Nos interlocuteurs nous assurent sur ce point qu’en effet le positionnement du médecin est à différencier des questions liées aux contraintes matérielles, budgétaires, et administratives. Le correspondant handicap doit en amont faire le lien entre le médecin du travail et le chef d’établissement : il s’agit d’un trio complexe. Un cursus d’auto-formation sur magistère a été créé pour donner, entre autres, à voir cette complexité. Il y a là un véritable enjeu de sensibilisation et de formation des cadres, soumis à des difficultés également en ce domaine.
La politique handicap, dès 2006, a commencé par la prise en compte des handicaps physique et moteur. Ainsi la plupart des dépenses consistent en achat de matériel et en aides techniques. Il y a sur ce plan des délais incompressibles (fournitures, commandes) mais d’autres délais, concernant la disponibilité des crédits, pourraient être réduits. Cependant de nombreux agents ont besoin avant tout d’aménagements horaires, coûteux en temps. Rappelons ici que le handicap invisible concerne plus de 80 % des personnes en situation de handicap, et que quel que soit le handicap, une plus grande fatigabilité, ainsi que la nécessité de soins réguliers sont souvent difficiles à concilier avec l’exercice à temps plein du métier. Si le temps partiel de droit existe, la perte de revenus qui s’ensuit n’est pas forcément supportable par tous les agents.
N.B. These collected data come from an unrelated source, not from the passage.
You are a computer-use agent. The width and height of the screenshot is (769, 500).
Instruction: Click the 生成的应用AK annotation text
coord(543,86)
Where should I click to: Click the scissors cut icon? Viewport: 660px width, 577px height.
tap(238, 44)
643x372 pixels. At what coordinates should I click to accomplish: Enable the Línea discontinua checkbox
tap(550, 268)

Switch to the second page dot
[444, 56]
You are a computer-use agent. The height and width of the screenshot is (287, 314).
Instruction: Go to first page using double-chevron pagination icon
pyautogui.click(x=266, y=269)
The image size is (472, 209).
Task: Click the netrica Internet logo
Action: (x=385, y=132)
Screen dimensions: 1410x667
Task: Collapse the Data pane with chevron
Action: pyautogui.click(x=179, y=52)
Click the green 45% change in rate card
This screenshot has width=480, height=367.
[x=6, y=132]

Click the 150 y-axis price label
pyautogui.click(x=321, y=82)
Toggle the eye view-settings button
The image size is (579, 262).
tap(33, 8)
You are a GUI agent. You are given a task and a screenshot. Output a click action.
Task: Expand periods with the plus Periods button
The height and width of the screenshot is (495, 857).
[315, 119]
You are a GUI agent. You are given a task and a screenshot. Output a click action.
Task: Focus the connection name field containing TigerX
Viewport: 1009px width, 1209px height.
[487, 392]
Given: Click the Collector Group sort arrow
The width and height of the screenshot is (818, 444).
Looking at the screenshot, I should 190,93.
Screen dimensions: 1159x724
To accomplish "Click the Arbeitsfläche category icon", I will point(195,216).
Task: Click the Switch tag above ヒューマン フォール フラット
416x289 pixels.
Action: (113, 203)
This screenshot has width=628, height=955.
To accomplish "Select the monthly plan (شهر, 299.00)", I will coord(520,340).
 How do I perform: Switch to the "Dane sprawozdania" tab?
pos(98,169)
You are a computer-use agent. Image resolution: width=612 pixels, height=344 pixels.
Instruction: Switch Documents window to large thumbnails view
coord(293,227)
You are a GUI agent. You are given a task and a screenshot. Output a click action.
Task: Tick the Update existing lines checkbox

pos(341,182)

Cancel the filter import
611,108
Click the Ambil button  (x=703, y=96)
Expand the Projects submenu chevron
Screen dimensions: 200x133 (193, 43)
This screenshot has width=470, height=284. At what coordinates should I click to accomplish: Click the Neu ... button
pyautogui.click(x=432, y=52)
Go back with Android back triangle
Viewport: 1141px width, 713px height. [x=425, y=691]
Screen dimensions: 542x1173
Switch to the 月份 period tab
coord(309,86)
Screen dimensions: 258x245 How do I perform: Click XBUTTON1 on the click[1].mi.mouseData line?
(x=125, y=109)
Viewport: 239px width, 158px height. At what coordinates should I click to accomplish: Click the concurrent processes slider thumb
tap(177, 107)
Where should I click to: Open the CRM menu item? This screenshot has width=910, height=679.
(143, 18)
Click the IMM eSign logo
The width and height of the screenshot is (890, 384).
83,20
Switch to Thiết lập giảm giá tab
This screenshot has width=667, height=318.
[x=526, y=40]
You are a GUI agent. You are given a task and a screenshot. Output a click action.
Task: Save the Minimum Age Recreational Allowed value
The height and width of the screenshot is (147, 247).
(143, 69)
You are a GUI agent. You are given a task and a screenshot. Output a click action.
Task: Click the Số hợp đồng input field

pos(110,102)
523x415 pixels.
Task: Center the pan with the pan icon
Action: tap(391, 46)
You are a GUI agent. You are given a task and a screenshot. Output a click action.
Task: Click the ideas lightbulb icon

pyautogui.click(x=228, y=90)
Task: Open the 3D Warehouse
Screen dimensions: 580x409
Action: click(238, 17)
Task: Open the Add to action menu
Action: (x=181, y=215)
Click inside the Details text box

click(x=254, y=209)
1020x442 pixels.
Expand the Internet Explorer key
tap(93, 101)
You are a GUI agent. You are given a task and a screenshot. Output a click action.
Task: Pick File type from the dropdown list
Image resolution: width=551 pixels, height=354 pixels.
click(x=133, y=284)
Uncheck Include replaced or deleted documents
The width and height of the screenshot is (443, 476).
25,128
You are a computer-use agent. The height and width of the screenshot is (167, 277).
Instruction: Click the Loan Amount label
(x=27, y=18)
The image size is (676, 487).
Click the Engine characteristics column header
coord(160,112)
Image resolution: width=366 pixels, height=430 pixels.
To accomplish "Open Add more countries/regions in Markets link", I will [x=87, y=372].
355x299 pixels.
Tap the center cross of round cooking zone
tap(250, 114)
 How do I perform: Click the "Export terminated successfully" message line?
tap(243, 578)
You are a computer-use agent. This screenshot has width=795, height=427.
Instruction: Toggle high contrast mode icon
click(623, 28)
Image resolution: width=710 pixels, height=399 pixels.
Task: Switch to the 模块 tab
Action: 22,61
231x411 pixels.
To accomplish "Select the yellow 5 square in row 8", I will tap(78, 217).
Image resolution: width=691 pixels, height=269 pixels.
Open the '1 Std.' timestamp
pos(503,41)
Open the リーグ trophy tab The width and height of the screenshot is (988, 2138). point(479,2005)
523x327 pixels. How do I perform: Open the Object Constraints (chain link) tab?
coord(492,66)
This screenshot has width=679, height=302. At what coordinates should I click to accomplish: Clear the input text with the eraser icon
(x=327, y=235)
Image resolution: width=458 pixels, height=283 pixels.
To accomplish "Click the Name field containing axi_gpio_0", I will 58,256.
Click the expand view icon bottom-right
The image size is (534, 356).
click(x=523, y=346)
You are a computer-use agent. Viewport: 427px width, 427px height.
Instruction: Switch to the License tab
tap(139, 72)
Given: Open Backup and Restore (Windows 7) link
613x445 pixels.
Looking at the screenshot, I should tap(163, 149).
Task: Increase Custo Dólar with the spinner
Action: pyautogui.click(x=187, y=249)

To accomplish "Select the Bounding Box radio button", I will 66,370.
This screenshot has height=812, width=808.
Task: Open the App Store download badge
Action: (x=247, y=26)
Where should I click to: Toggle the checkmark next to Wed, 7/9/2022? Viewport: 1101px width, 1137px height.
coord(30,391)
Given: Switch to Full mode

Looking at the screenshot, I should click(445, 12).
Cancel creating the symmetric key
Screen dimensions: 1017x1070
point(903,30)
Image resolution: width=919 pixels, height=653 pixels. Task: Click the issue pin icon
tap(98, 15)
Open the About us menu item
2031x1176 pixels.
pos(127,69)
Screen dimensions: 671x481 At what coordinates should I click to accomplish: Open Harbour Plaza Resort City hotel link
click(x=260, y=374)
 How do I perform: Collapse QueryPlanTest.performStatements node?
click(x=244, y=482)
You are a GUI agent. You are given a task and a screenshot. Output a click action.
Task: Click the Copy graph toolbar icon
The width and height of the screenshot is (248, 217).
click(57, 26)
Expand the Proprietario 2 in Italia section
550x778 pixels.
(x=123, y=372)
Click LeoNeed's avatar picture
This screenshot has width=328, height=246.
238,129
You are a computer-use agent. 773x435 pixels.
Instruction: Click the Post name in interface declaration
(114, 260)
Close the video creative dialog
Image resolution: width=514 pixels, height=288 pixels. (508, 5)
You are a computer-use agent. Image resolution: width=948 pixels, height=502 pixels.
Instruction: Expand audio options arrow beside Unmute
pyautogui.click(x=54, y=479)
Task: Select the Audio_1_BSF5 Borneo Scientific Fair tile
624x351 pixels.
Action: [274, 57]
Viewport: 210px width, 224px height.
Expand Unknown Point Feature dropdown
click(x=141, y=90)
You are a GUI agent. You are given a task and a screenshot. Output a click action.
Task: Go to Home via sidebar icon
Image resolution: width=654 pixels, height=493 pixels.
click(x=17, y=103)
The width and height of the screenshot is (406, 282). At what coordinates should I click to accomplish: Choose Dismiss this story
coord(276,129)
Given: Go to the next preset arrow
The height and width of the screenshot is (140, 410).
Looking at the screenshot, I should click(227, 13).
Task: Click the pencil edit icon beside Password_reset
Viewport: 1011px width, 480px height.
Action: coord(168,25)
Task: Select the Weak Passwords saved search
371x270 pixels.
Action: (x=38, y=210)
À ce propos, nous déplorons le fait que pour les enseignants en particulier, les dispositifs tels que les postes adaptés ou les allègements de service puissent être remis en cause d’une année sur l’autre alors que le handicap n’a pas changé… L’on nous répond que la politique du ministère qui était pourtant celle des textes de 2007 n’a pas été appliquée correctement et que désormais, ce qui guide l’administration est le principe d’égalité de traitement. Effectivement, l’on constate de plus en plus dans les rectorats que l’on déshabille Pierre pour habiller Paul, ce qui doit relever de cette logique : il semblerait pourtant préférable que les deux soient simultanément vêtus !
30 millions d’euros environ sont consacrés annuellement aux allègements de service : ce chiffre apparemment imposant ne représente en réalité que 0,05 % d’un budget de près de 60 milliards d’euros, alors qu’il y a dans notre ministère près de 4% de personnels bénéficiaires de l’obligation d’emploi ! Ne vaudrait-il pas mieux, notamment dans le contexte de difficultés de recrutement actuel, permettre à davantage d’agents de travailler avec une quotité réduite plutôt qu’ils se retrouvent en congé maladie ou en retraite pour invalidité, avec un coût encore plus important pour la collectivité, sans aucun bénéfice pour elle ?
Le SNALC participe aux comités de pilotage et de suivi de la politique handicap organisés par la MIPH. Il sera reçu en bilatérale début 2023 afin de poursuivre le dialogue engagé lors de cette audience concernant la politique handicap du ministère, loin d’avoir épuisé tous les sujets.
Pour conclure, signalons que le SNALC est surpris d’avoir, par cette audience, involontairement contribué à mettre en place des échanges entre le conseiller et les responsables de la MIPH : en effet il semble que cela ne soit pas si fréquent ! Le SNALC, toujours prêt à rendre service, espère ainsi avoir fait œuvre utile.